CLIP (KRISHNENDU RAY): Let’s say Chicken Tikka Masala. It goes through a series of translations, where it becomes sweeter, it becomes redder, it becomes less spicy, because we have a natural proclivity to sweeter and fattier things. It's easier to eat them, drink them. That will allow the translation to happen, which is also a form of bastardization or hybridization. And then, maybe after a generation, you will have its redefinition.
CLIP (DAN PASHMAN): Right. Then someone comes along and says "No no no, I’m gonna give you the authentic..."
CLIP (KRISHNENDU RAY): Exactly, now the new wave Indian restaurants are no longer calling the Chicken Tikka Masala, Chicken Tikka Masala. They’re calling it butter chicken, like I used to eat, when I was in Delhi University in Delhi, in Hindu College.
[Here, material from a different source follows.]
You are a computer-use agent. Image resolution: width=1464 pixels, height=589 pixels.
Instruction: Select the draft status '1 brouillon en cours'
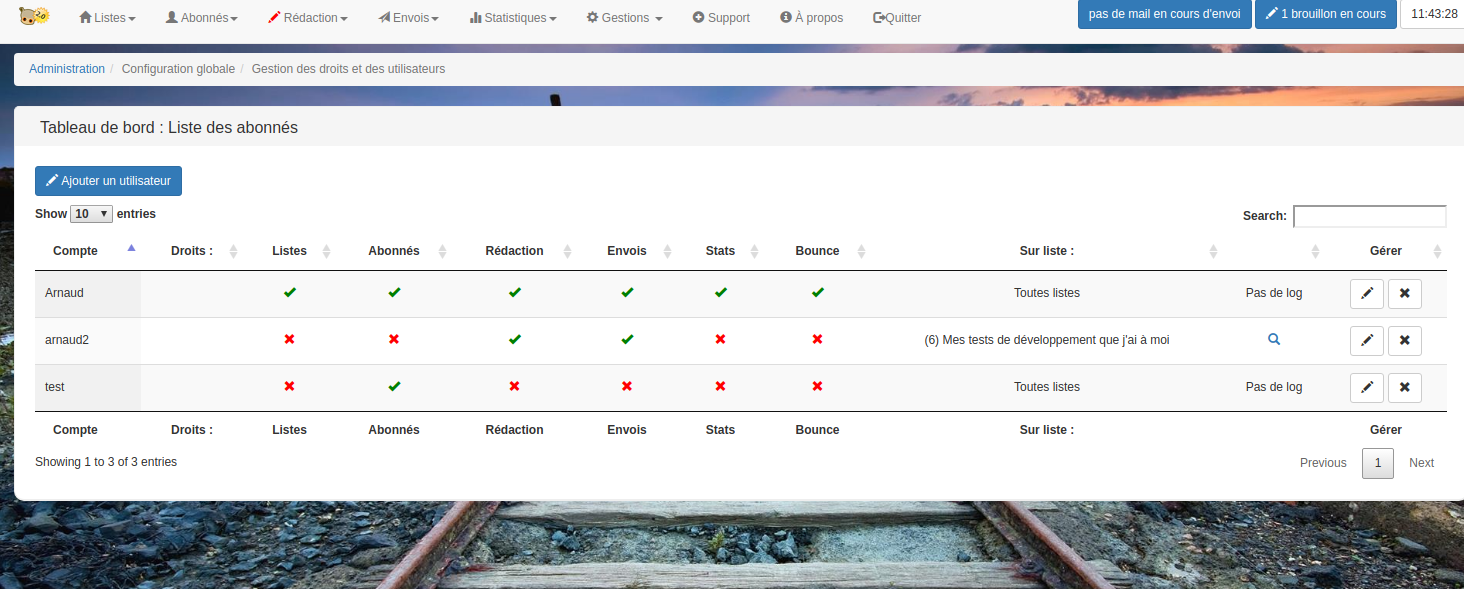(x=1326, y=15)
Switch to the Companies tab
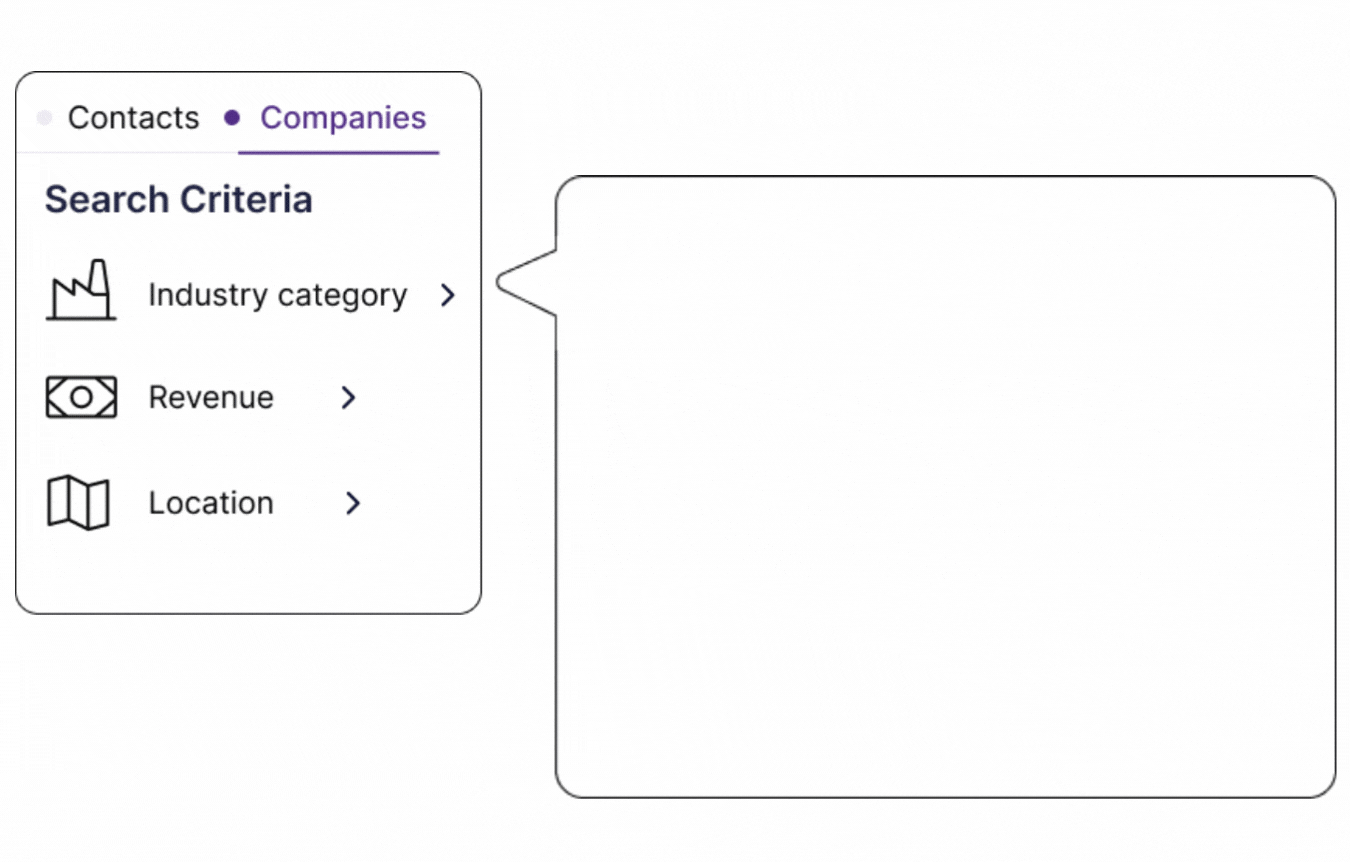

I used to eat Butter Chicken.
CLIP (DAN PASHMAN): Thats what they called it?
CLIP (KRISHNENDU RAY): That’s the closest thing to Chicken Tikka Masala.
CLIP (DAN PASHMAN): And really, one person’s translation may be another person’s bastardization.
CLIP (DAN PASHMAN): So, is this a problem?
CLIP (KRISHNENDU RAY): I think translation is a good and an interesting thing. I’m not opposed to it. But on the other side, you also lose some of the vernacular things that cannot be translated. All translations are also some kind of a loss.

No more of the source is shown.